▶ DATA EXCERPTS:
===============

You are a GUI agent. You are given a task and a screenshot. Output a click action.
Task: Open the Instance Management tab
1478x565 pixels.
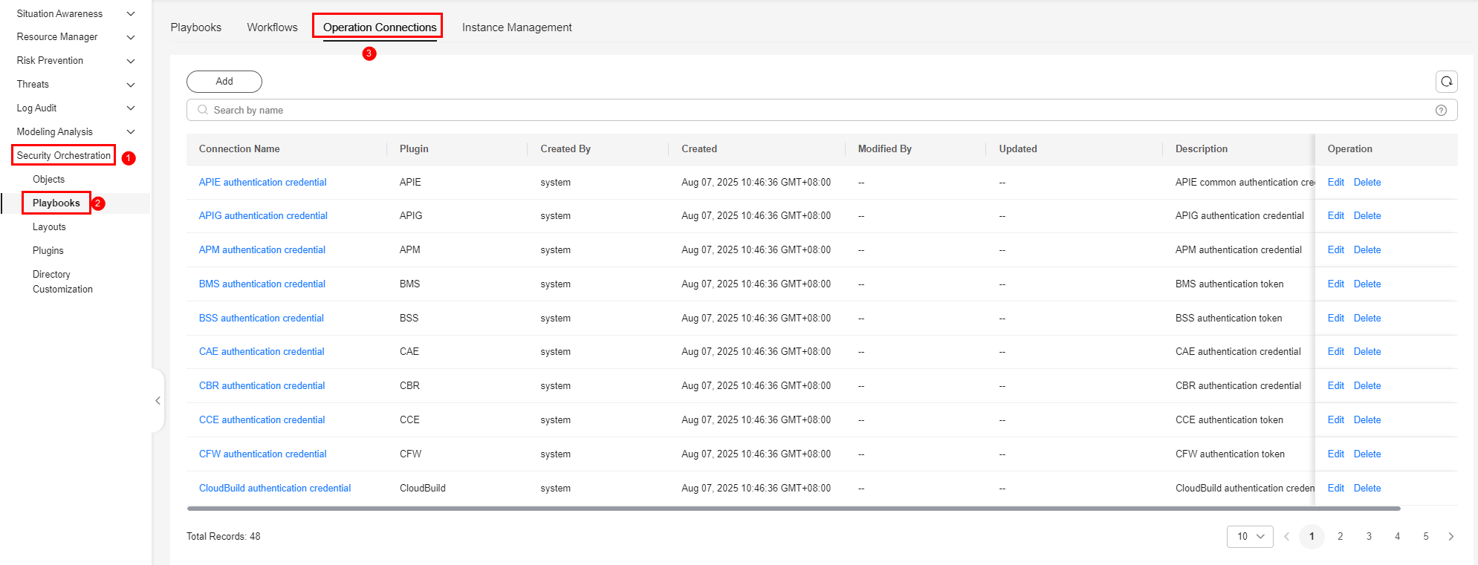pos(516,27)
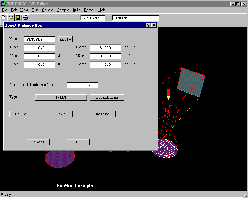248x198 pixels.
Task: Click the New file toolbar icon
Action: [x=4, y=18]
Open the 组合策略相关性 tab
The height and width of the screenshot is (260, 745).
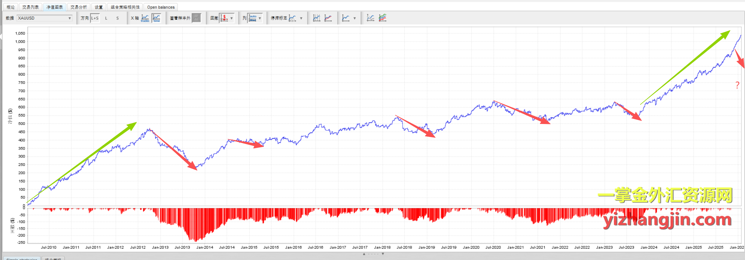(x=125, y=7)
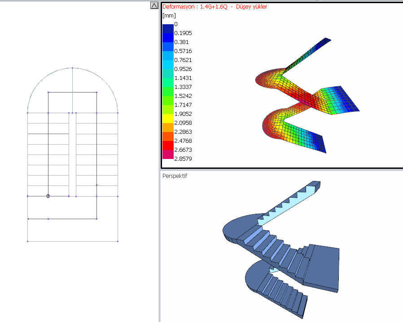
Task: Click the [mm] unit label in legend
Action: (169, 15)
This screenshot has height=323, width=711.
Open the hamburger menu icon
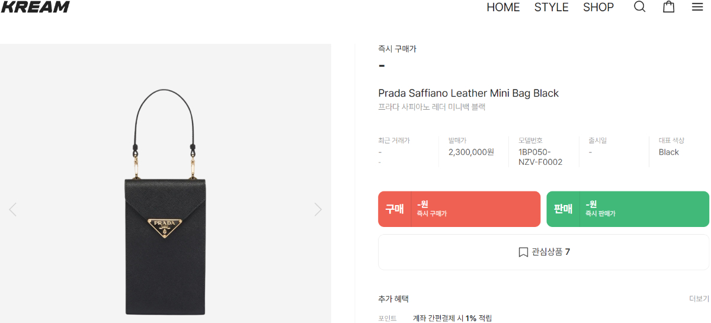(x=697, y=7)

===============

▶ YOUR INSTRUCTIONS:
The full text of the data above, exact and without pictures, is what to return.

▶ FINAL ANSWER:
You are a GUI agent. You are given a task and a screenshot. Output a click action.
Task: Open the Instance Management tab
1478x565 pixels.
pos(516,27)
248x198 pixels.
Task: Click the New file toolbar icon
Action: [x=4, y=18]
Open the 组合策略相关性 tab
The height and width of the screenshot is (260, 745).
(x=125, y=7)
Task: Click the [mm] unit label in legend
Action: (169, 15)
This screenshot has height=323, width=711.
Open the hamburger menu icon
(x=697, y=7)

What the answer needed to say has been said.